**Aufgabenstellung**
**a.** Beantworte zum Artikel über Dachdecker und Photovoltaik diese Fragen:
(i) Seit welchem Jahr können Auszubildende den Schwerpunkt „Energietechnik an Dach und Wand“ wählen?
(ii) Welchen Titel trägt die Studie der Bertelsmann Stiftung?
(iii) Welcher Verband weist die Ergebnisse der Studie zurück?
**b.** Schreib einen Abschnitt aus dem Artikel über Dachdecker und Photovoltaik wortgetreu ab. Fang bei den Worten „Kernaufgabe von Dachdeckern“ an und hör nach „andere Kompetenzen gefragt.“ auf.

**Text**
Bertelsmann Stiftung sieht unter Dachdeckern Defizite bei der Photovoltaik-Kompetenz

Teilen

Kernaufgabe von Dachdeckern ist seit jeher, Dächer wetterfest zu machen. Doch sind in Solarunternehmen beschäftigte Dachdecker auch ausreichend qualifiziert, Photovoltaik-Anlagen zu installieren? Nicht unbedingt, meint die Bertelsmann Stiftung: In der neuen Studie „Klima-Jobs erfordern zusätzliche Kompetenzen“ kommen die Experten zu dem Ergebnis, dass hier oft eine Kompetenzlücke besteht. Klassischerweise stehen bei diesen Handwerkern das Dachdecken und Abdichten im Vordergrund. In der Solarbranche sind aber andere Kompetenzen gefragt.

Zwar können Auszubildende seit 2016 als einen von fünf Schwerpunkten „Energietechnik an Dach und Wand“ wählen, sagt Arbeitsmarktexpertin Jana Fingerhut von der Bertelsmann Stiftung. „Aber das reicht nicht. Auch Dachdecker, die ihre Ausbildung vor 2016 abgeschlossen haben und Solaranlagen installieren wollen, müssen zusätzliche Kompetenzen erwerben.“

Bertelsmann Stiftung fordert mehr Weiterbildungen

Die Bertelsmann Stiftung sieht auch bei anderen Aufgaben der Energiewende eine Kompetenzlücke, etwa in der Sanitär-, Heizungs- und Klimatechnik oder im Bereich der Bauelektrik. Die starken Unterschiede bei den Kompetenzanforderungen innerhalb eines Berufes zeigen, dass der Blick auf die Zahl der Arbeitskräfte allein nicht ausreicht, sagt Fingerhut. „Wir brauchen nicht nur mehr Fachkräfte. Sie müssen eben auch die richtigen Kompetenzen für die Aufgaben in der Wind- und Solarbranche mitbringen. Diese Kompetenzen müssen erst erlernt werden.“

Daher bräuchten die Branchen der Energiewende mehr gezielte Weiterbildungen, die sich sowohl an Personen mit abgeschlossener Berufsausbildung richten als auch an diejenigen mit Berufserfahrungen, aber ohne einen anerkannten Abschluss. „Für Ungelernte sollten Teilqualifizierungen zum Beispiel im Bereich Montage von Solaranlagen angeboten werden“, schlägt Fingerhut vor. Zu prüfen wäre außerdem eine Bündelung von Kompetenzen aus bestehenden Berufen zu einem neuen Beruf ‚Fachkraft für Erneuerbare Energien‘ oder ‚Klimafachkraft‘. „Dieser Schritt könnte für Jugendliche die Ausbildung im Bereich der Energiewende deutlich attraktiver machen“, so die Arbeitsmarktexpertin.

Dachdeckerverband hält Methodik der Studie für fragwürdig

Der Zentralverband des Deutschen Dachdeckerhandwerks (ZVDH) weist die Ergebnisse der Studie entschieden zurück. Die in der Studie geäußerte Behauptung, dass Dachdecker nicht automatisch für die Installation von Photovoltaik-Anlagen qualifiziert seien und zusätzliche Kompetenzen erwerben müssten, entspreche nicht der Realität.

**Gesammelte Daten**
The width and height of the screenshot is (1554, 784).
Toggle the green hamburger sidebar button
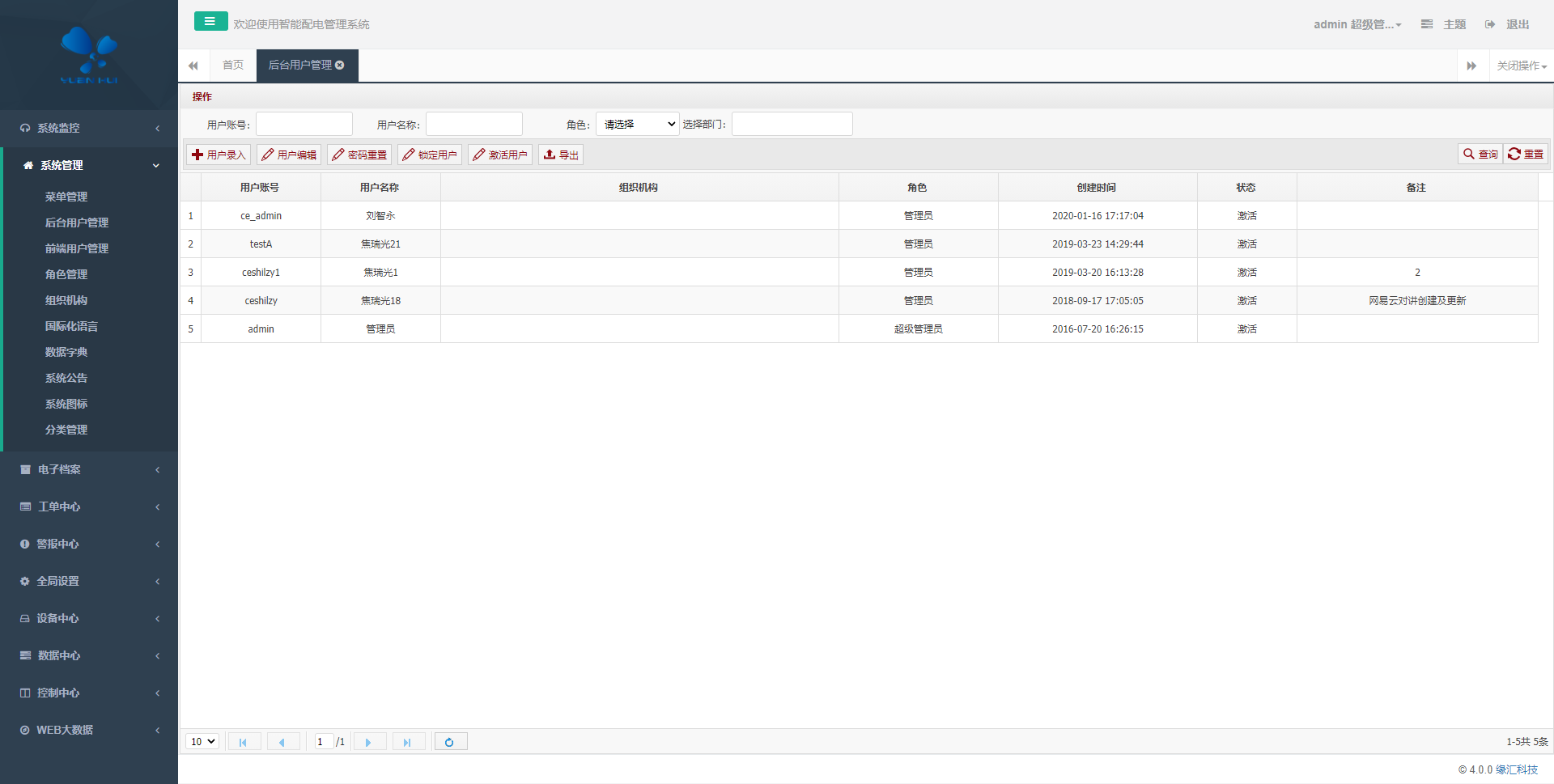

**Lösungen der Aufgaben**
**a.**
(i) Seit 2016.
(ii) „Klima-Jobs erfordern zusätzliche Kompetenzen“.
(iii) Der Zentralverband des Deutschen Dachdeckerhandwerks (ZVDH).

**b.**
Kernaufgabe von Dachdeckern ist seit jeher, Dächer wetterfest zu machen. Doch sind in Solarunternehmen beschäftigte Dachdecker auch ausreichend qualifiziert, Photovoltaik-Anlagen zu installieren? Nicht unbedingt, meint die Bertelsmann Stiftung: In der neuen Studie „Klima-Jobs erfordern zusätzliche Kompetenzen“ kommen die Experten zu dem Ergebnis, dass hier oft eine Kompetenzlücke besteht. Klassischerweise stehen bei diesen Handwerkern das Dachdecken und Abdichten im Vordergrund. In der Solarbranche sind aber andere Kompetenzen gefragt.